*** Opening Quoted passage ***
Since transporting the product by horse-drawn wagon made the product much more expensive, there were already plans in the Middle Ages to link the Vltava and Danube with a navigable canal.

=== The possible solution ===
The reasons for the failure of the historic canal project were due not least to it being difficult to exactly calculate the costs of such a project in a mountainous region. To correct this shortcoming, the Bohemian Hydrotechnic Society (Bömische Hydrotechnische Gesellschaft) was founded in 1807, and the professor of higher mathematics in Prague, Franz Josef Ritter von Gerstner, was given the task of making more precise level calculations and presenting a solution for the route with cost estimates. After many months, Gerstner came to the conclusion that a canal system would be uneconomical, even along the most reasonable route proposed by Josef Walcher. He suggested instead to make the Vltava navigable from České Budějovice to Joachimsmühle and from there to make a railway leading to Katzbach (near Linz).

More than a decade passed before the Viennese Kommerz-Hofkommission (i.e. the Ministry of Economy) took up this transport project again. The reason for this was a petition from ten states along the Elbe, which asked the Emperor to build a Vltava-Danube canal, after they had agreed on free navigation on the Elbe. Franz Anton Ritter von Gerstner, the son of Franz Josef von Gerstner, was issued with the task of realising this project in 1820. Gestner firstly resigned from his professorship at the Vienna Polytechnic Institute. After he had familiarised himself with the conditions at the site, he took an educational trip to Great Britain in order to learn more about the latest in canal and railway construction from the then leading industrial nation. In his report to the Imperial Court, he dismissed all canal projects, just as his father had. Likewise, he suggested constructing a railway. In 1824, he requested a concession for the construction and operation of a Holz- und Eisenbahn (Wood and Iron Railway) from České Budějovice to Mauthausen, which would be granted to him for a period of 50 years. In order to generate interest in co-financing this innovative project, he published a brochure. Moreover, he had a 225m long test track erected in the Viennese Prater park, which attracted great interest from the public and the press. It also succeeded in winning the bank houses Geymüller, Sina and Stametz for the project, which led to the founding of the k.k. privilegierten Ersten Eisenbahn-Gesellschaft (lit. Imperial-Royal Privileged First Railway Company) as a joint-stock company in 1825. The company was able to raise 850,000 guilders, which was just under the estimated construction cost of 900,000 guilders. The equivalent of one guilder from that time is around 15 euros.
*** Closing Quoted passage ***
*** Opening Provided data ***
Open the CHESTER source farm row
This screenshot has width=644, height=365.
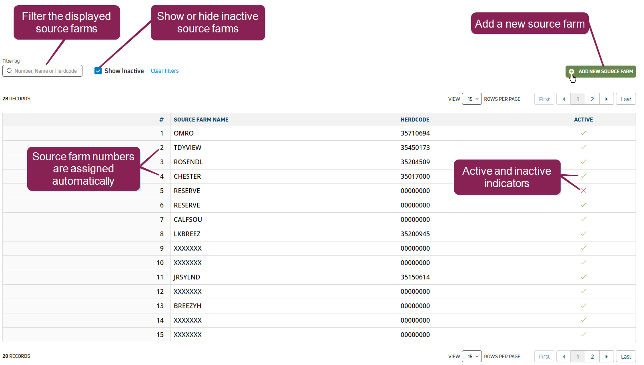coord(187,176)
*** Closing Provided data ***
### Task objective
Answer these from the text on the Vltava–Danube transport project.
(a) In what year was the Bohemian Hydrotechnic Society founded?
(b) How long was the test track erected in the Viennese Prater park?
(c) How much money was the joint-stock company able to raise?

### Exercise result
(a) 1807
(b) 225m
(c) 850,000 guilders